The present study has several limitations that should be mentioned. One important limitation with this study is the small sample size. Unfortunately, it was not possible to recruit more participants. Over one-third of individuals screened were excluded, 18% of whom were excluded because they were already taking vitamin D supplements. As the present study included male forensic inpatients only, it is also difficult to say anything about the generalizability of the present results. Another important limitation with this study was that we did not measure serotonin before and after the experimental stress-induction procedures. For practical and economic reasons we were limited to one morning blood sample. Blood sampling before and after the experimental stress procedure might have been informative, but was not feasible. It should also be mentioned that cortisol studies in general are complicated to carry out. Given the limitations of the institution where the present study was carried out, morning saliva samples were collected when the staff could do the rounds on the living units. Investigating cortisol responses to stress is complicated because people respond differently to stressors as they perceive the stressors differently, and peaks in salivary cortisol levels may occur at multiple time points (varying from 5–20 min, see [
36] for an overview). When it comes to cortisol studies, direct comparison with studies using other procedures should be interpreted cautiously. It is also important to keep in mind that subjects with “early adversity” do not constitute a homogenous group. Thus, similarities and differences between the studies may reflect multiple factors. In general one should always be aware of possible effects of other variables when it comes to intervention studies.

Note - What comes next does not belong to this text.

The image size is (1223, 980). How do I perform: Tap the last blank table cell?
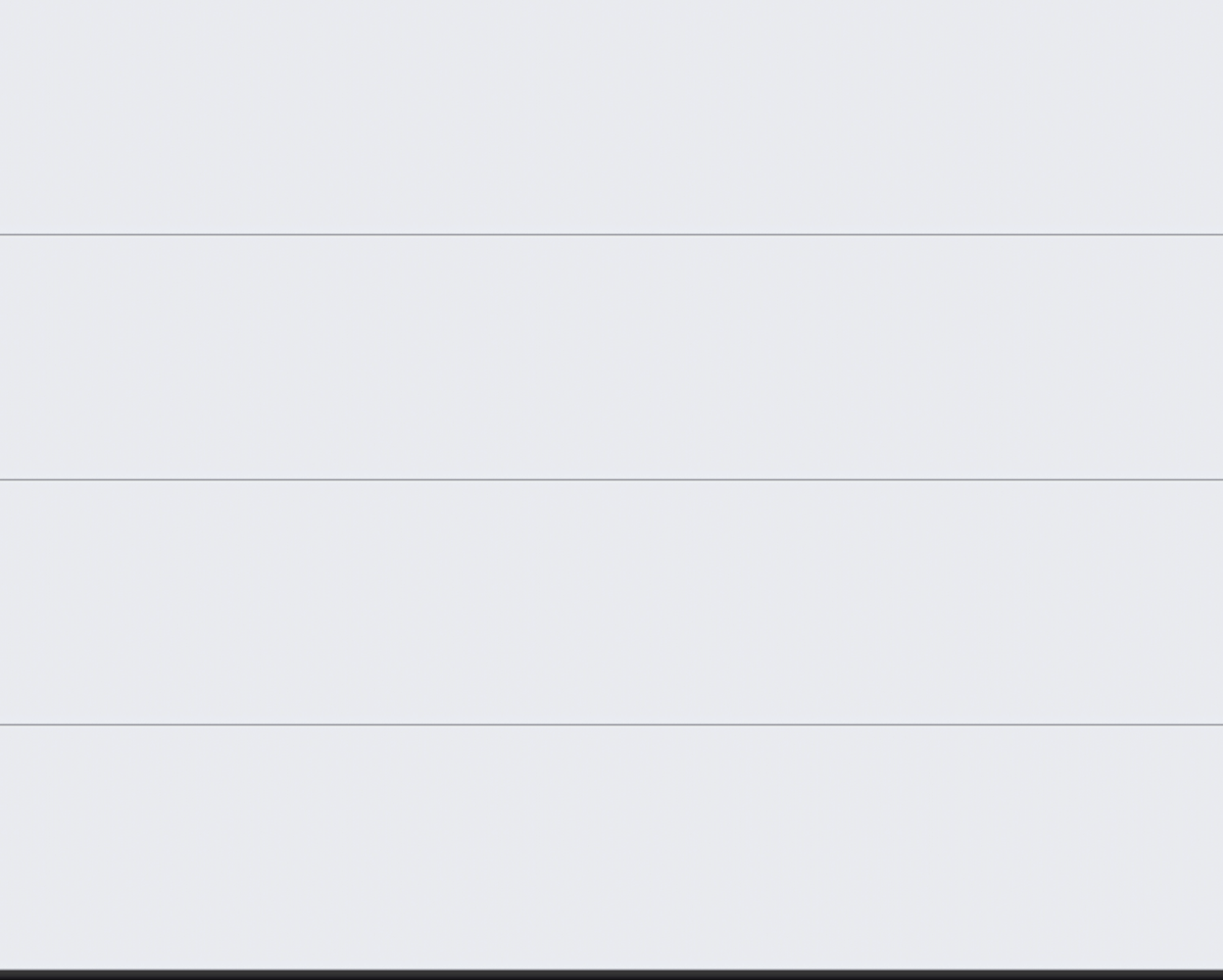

With regard to the correlational analyses, we controlled for age, but the present study did not control for other potential variables such as personality traits or physical diseases. Moreover, the effect sizes for the psychophysiological results are small, so the results must be interpreted with caution.
Despite these limitations, the present study also has some strengths. It had a strong methodological design, including a double-blind randomized control trial of the effects of vitamin D on stress resilience, with careful monitoring of compliance with the intervention. Importantly, the degree of compliance was high (97%). The significant changes in HF-HRV and HR from baseline to the stress-induction condition, and from stress to the recovery period, indicate our stress-induction procedures were successful. Moreover, not many studies have investigated the diurnal pattern of cortisol responses in inpatients with complex mental health problems such as antisocial behavior problems. Most studies have looked at single-point determinants of cortisol levels, i.e., saliva or blood collected at just one time [
30]. This might be due to the complexities regarding data collection. Collecting samples as investigated in the present study poses a substantial logistical challenge. Importantly, this study investigated the effects of vitamin D supplements in relation to the diurnal pattern, including a CAR in addition to cortisol responses to stress. Another important strength with this study is that it included multiple biological measures of stress resilience.